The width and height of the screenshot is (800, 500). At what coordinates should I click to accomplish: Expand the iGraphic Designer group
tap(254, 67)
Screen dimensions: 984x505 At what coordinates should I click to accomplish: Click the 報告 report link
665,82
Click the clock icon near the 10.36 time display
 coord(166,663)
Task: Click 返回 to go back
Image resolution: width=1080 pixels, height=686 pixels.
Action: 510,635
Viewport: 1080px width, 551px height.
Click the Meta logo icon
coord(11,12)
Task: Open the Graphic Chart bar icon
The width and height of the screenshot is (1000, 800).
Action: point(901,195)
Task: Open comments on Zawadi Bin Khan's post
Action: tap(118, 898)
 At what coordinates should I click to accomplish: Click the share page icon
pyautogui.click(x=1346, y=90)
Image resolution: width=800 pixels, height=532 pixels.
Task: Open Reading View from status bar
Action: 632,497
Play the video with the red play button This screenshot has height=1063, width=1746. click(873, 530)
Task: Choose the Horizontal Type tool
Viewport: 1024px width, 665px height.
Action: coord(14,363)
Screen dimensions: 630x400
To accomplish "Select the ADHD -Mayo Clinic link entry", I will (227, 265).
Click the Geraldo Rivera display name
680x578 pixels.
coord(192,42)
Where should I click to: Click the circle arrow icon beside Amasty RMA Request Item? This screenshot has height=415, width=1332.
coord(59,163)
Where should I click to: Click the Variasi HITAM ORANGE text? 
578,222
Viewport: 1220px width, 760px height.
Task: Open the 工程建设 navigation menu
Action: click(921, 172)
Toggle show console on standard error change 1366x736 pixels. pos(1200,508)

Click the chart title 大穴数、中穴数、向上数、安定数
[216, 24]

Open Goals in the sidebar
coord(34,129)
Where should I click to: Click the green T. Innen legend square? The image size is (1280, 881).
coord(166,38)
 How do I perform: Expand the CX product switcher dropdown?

──────────

Type out the entries once more, precisely.

[THE COMPLETED TASK]
The width and height of the screenshot is (800, 500). At what coordinates should I click to accomplish: Expand the iGraphic Designer group
tap(254, 67)
Screen dimensions: 984x505 At what coordinates should I click to accomplish: Click the 報告 report link
665,82
Click the clock icon near the 10.36 time display
 coord(166,663)
Task: Click 返回 to go back
Image resolution: width=1080 pixels, height=686 pixels.
Action: 510,635
Viewport: 1080px width, 551px height.
Click the Meta logo icon
coord(11,12)
Task: Open the Graphic Chart bar icon
The width and height of the screenshot is (1000, 800).
Action: point(901,195)
Task: Open comments on Zawadi Bin Khan's post
Action: tap(118, 898)
 At what coordinates should I click to accomplish: Click the share page icon
pyautogui.click(x=1346, y=90)
Image resolution: width=800 pixels, height=532 pixels.
Task: Open Reading View from status bar
Action: 632,497
Play the video with the red play button This screenshot has height=1063, width=1746. click(873, 530)
Task: Choose the Horizontal Type tool
Viewport: 1024px width, 665px height.
Action: coord(14,363)
Screen dimensions: 630x400
To accomplish "Select the ADHD -Mayo Clinic link entry", I will (227, 265).
Click the Geraldo Rivera display name
680x578 pixels.
coord(192,42)
Where should I click to: Click the circle arrow icon beside Amasty RMA Request Item? This screenshot has height=415, width=1332.
coord(59,163)
Where should I click to: Click the Variasi HITAM ORANGE text? 
578,222
Viewport: 1220px width, 760px height.
Task: Open the 工程建设 navigation menu
Action: click(921, 172)
Toggle show console on standard error change 1366x736 pixels. pos(1200,508)

Click the chart title 大穴数、中穴数、向上数、安定数
[216, 24]

Open Goals in the sidebar
coord(34,129)
Where should I click to: Click the green T. Innen legend square? The image size is (1280, 881).
coord(166,38)
 How do I perform: Expand the CX product switcher dropdown?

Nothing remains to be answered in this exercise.